文書の一節:
===============
映画と本の『たんぽぽ館』

映画と本を味わう『たんぽぽ館』。新旧ジャンルを問わず。さて、今日は何をいただきましょうか? 

空気人形

2009年10月14日 | 映画(か行)
オバサンの限界を感じてしまい・・・

           * * * * * * * *

代用品。
安物のダッチドール、空気人形の“のぞみ”。
あるとき彼女に「こころ」が芽生え、街へ出ます。
いろいろな人とすれ違い、出会い、
そして、レンタルビデオ店で働く青年純一にひそかに思いを寄せます。

「心を持つことは、切ないことでした。」

そうつぶやく彼女の心に、いつしか私たちも同調して行きます。
中身がなく空っぽな自分。
けれども、都会の人々はやはり彼女と同じく空っぽな心をかかえたまま、
孤独の底に沈みつつ人とのつながりを切望している。


ふわふわして、透明感があり・・・
題材がエロチックな割りには、
ファンタジーめいた不思議な雰囲気が漂います。
どうにもならない思いを抱え、彼女が帰ったところは、
生みの親の人形師のところ。
このオダギリジョーのみが、唯一「生きた」感じがしていましたね。
さすが生みの親・・・、
というよりは、神ですね。
結局救いにはならないところが・・・。
===============
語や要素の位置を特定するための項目
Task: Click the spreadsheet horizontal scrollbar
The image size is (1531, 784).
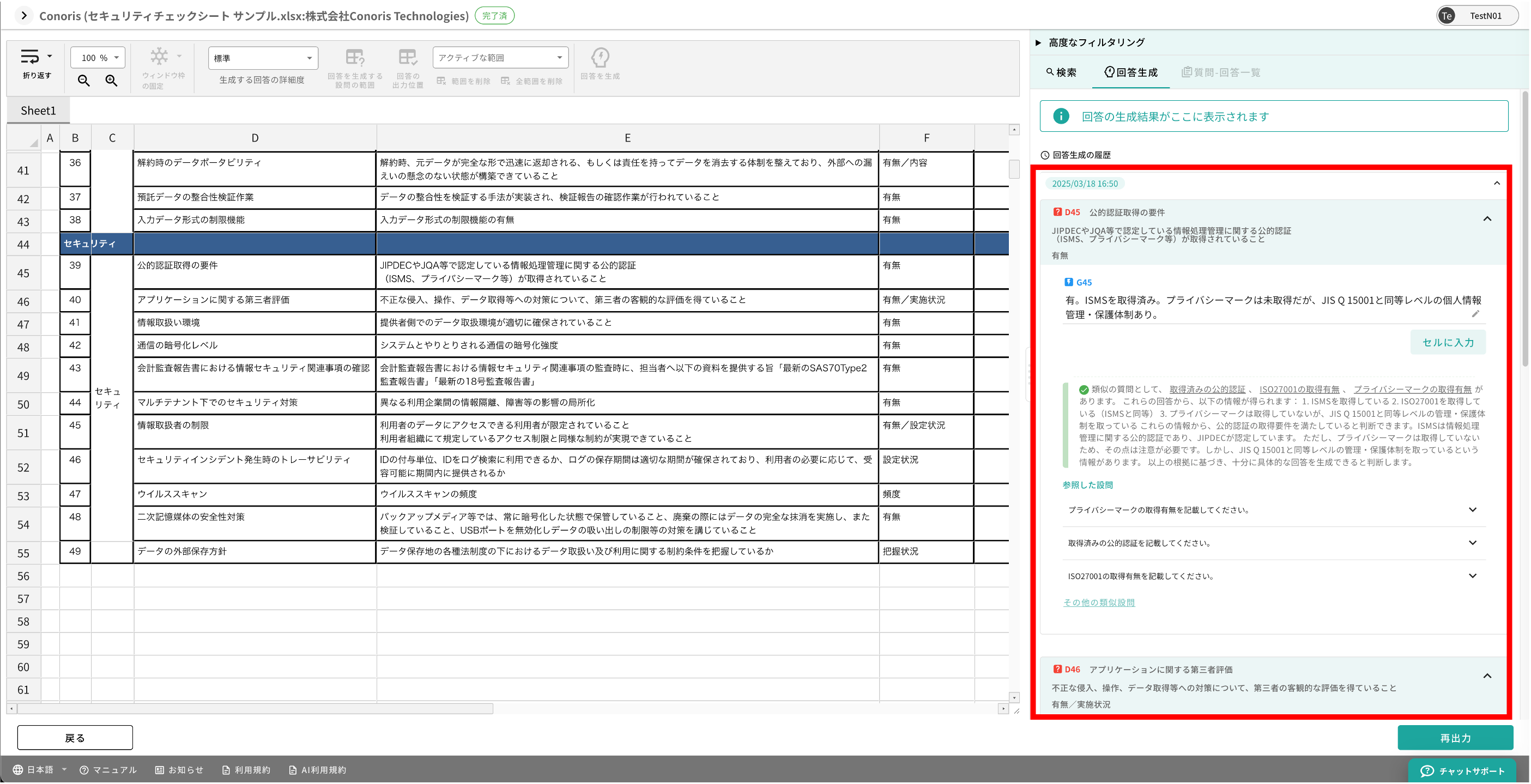Action: pos(256,709)
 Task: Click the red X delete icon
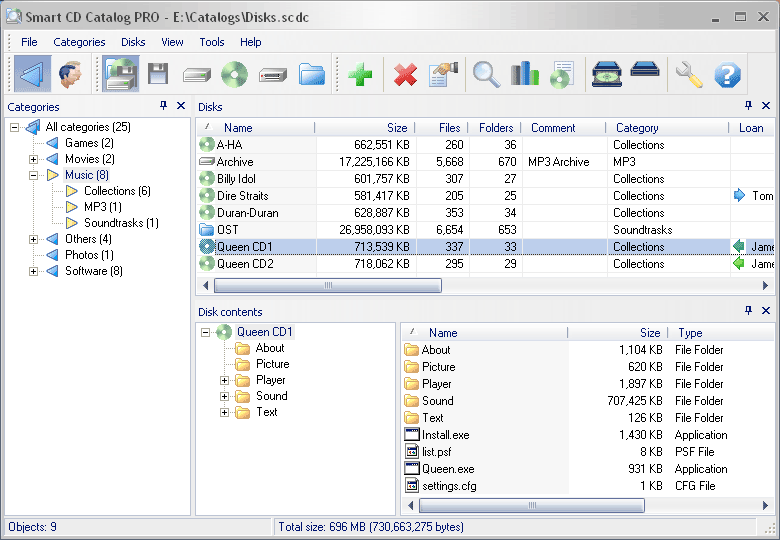click(404, 74)
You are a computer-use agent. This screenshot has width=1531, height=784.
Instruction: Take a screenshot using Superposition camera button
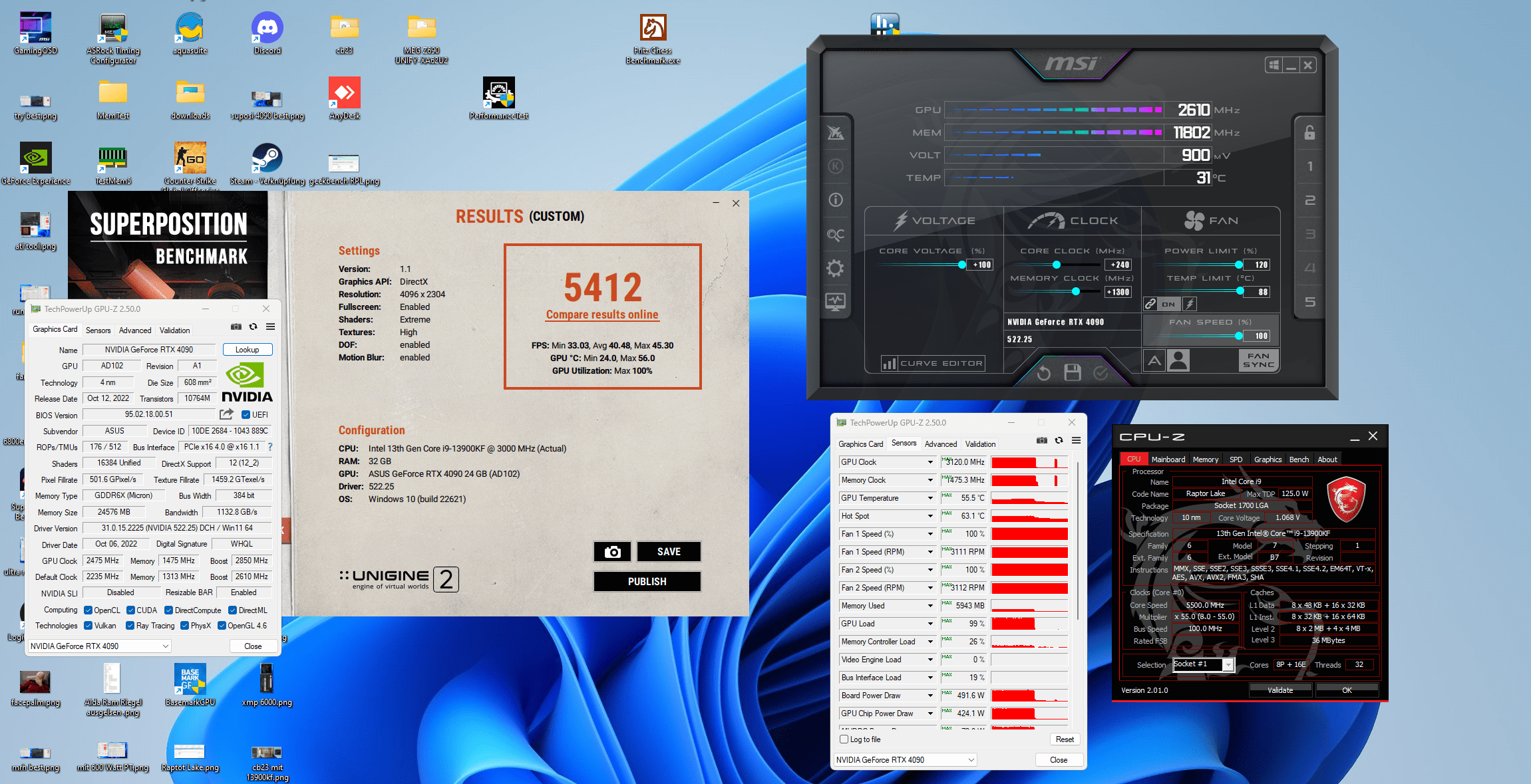pos(612,551)
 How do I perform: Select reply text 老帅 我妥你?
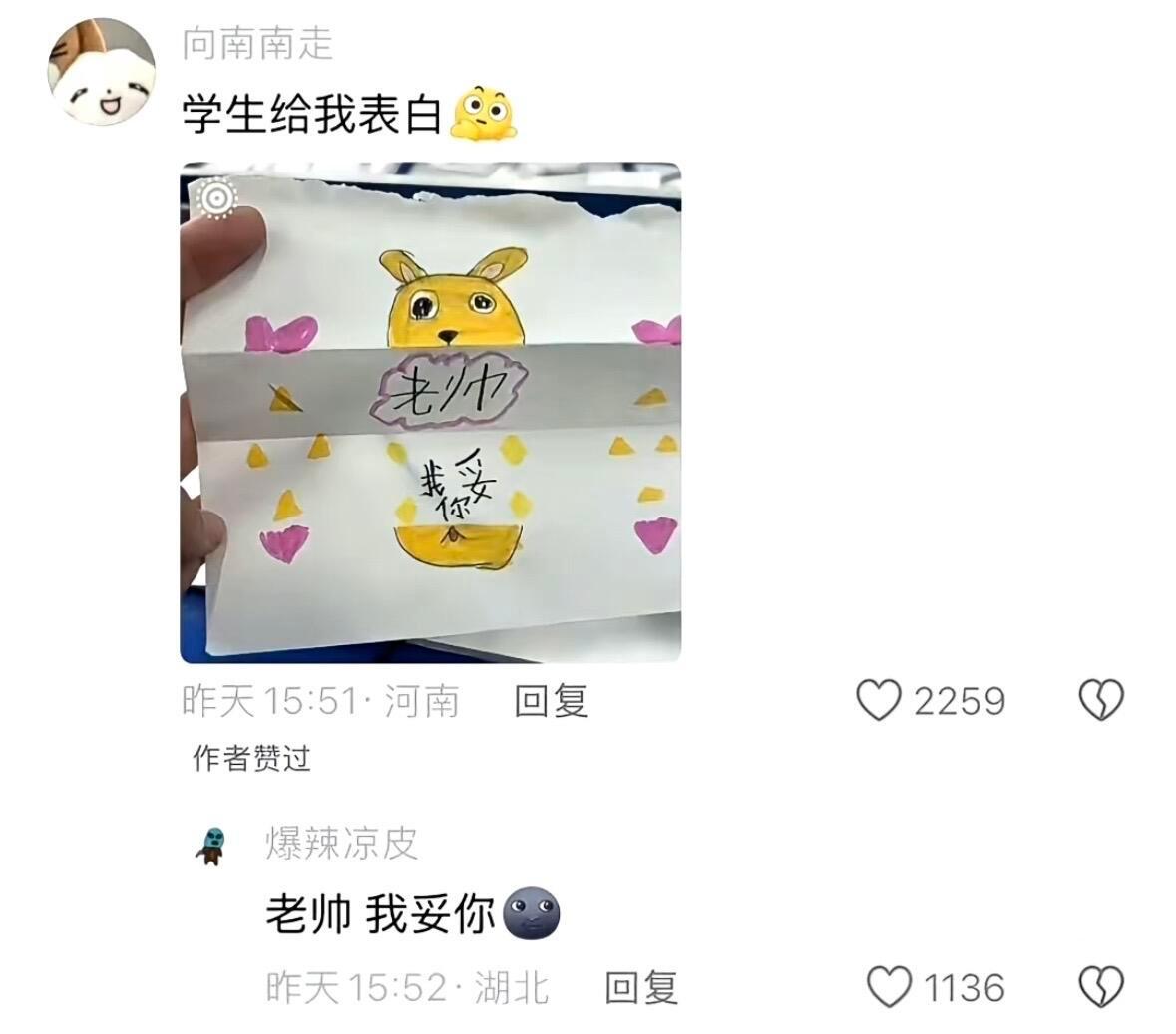click(x=380, y=914)
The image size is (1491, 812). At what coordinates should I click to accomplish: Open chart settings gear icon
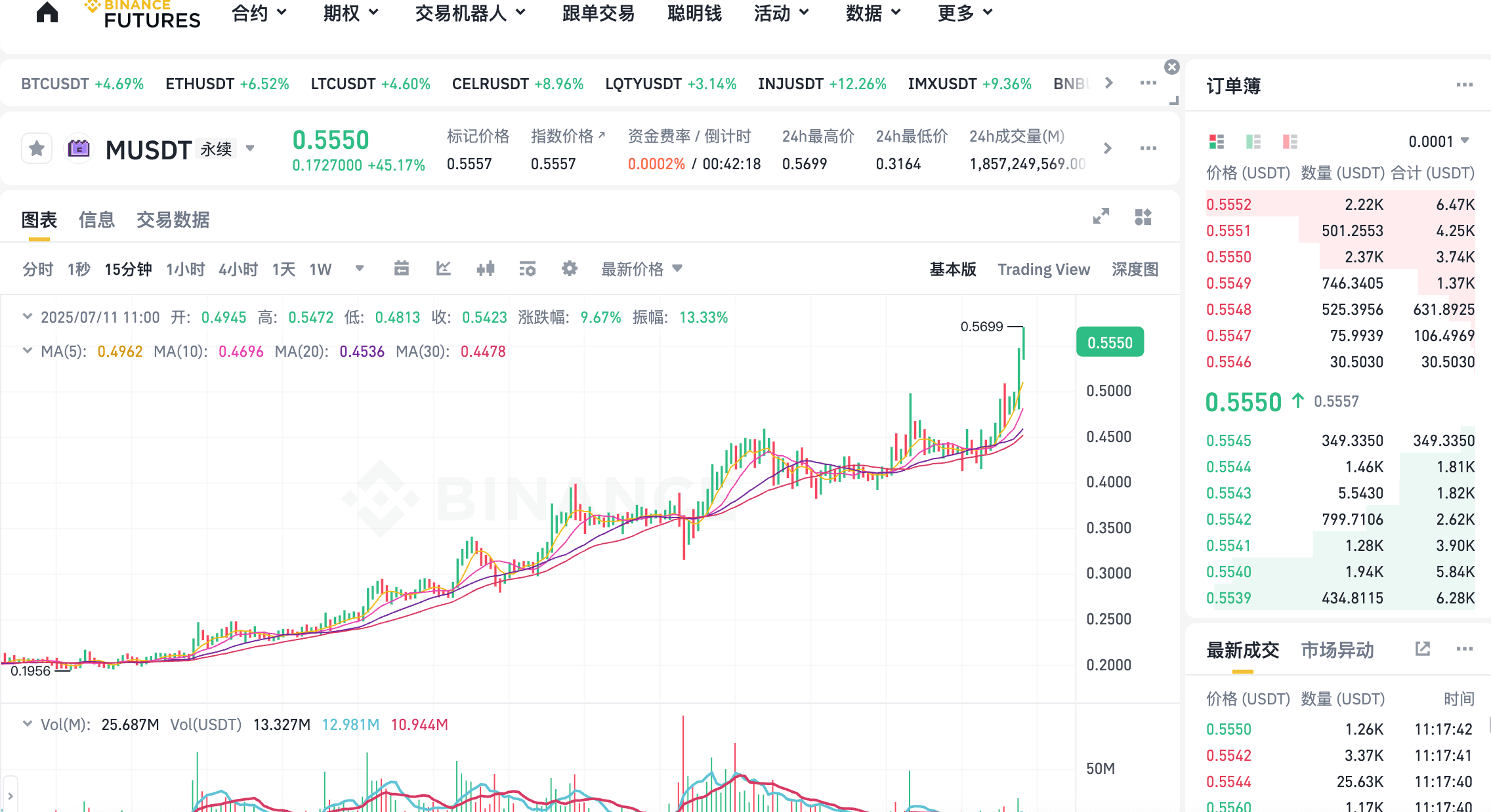coord(569,269)

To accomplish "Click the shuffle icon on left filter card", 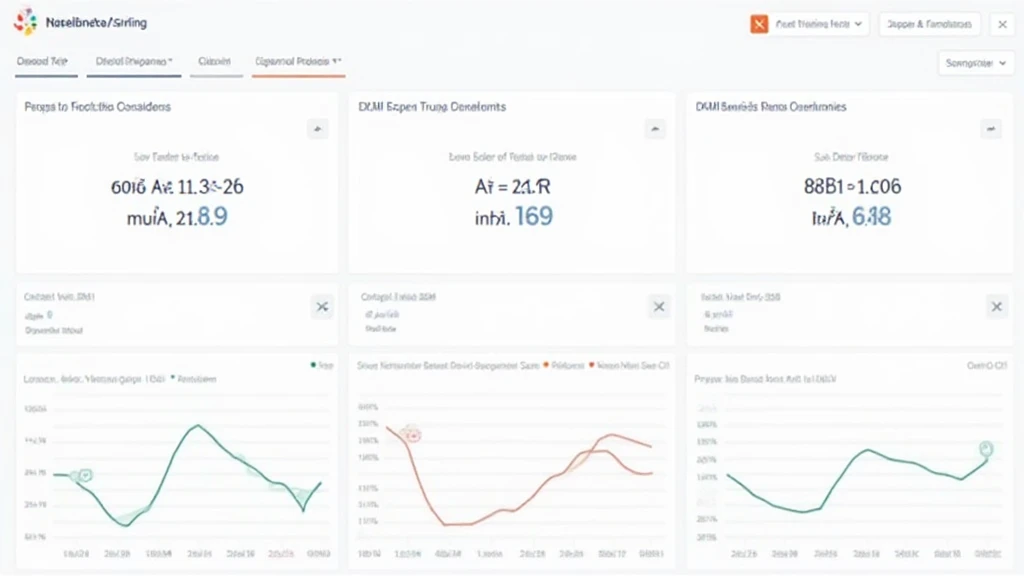I will tap(322, 307).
===============
目標 1:
『空気人形』の文章について、次の問いに答えてください。
(a) のぞみがひそかに思いを寄せる青年純一は、どこで働いているか。
(b) 「どうにもならない思いを抱え」た彼女が帰ったのは、誰のところか。
(c) この文章に記された日付は何年何月何日か。
目標 2: 『空気人形』の文章を、最後の文の後から書き継ぐこと。

解答 1:
(a) レンタルビデオ店
(b) 生みの親の人形師のところ
(c) 2009年10月14日

解答 2:
さてと、こんな感じで、プロの評論家などは、
ほぼ絶賛の作品のようですが・・・。
どうも私はダメでした。
空気人形の心に同調してしまうと、耐えられなくなっちゃうんですよ。
生理的に・・・。
いまさらそんな純情を持ち合わせているつもりもないんですが、
心を持ちながら、
文字どおり「男のオモチャ」である“のぞみ”の存在に耐えられない。
ここら辺が、オバサンとしての限界だなあ・・・と思う次第。

以前見た「ラースとその彼女」を思い出すのですが、
あれには結局そういう濃密なシーンは出てこないんですよね。
だから耐えられたんだなあ・・・と、いまさら気づきました。
残念ですが、この作品については私は多くは語れません・・・。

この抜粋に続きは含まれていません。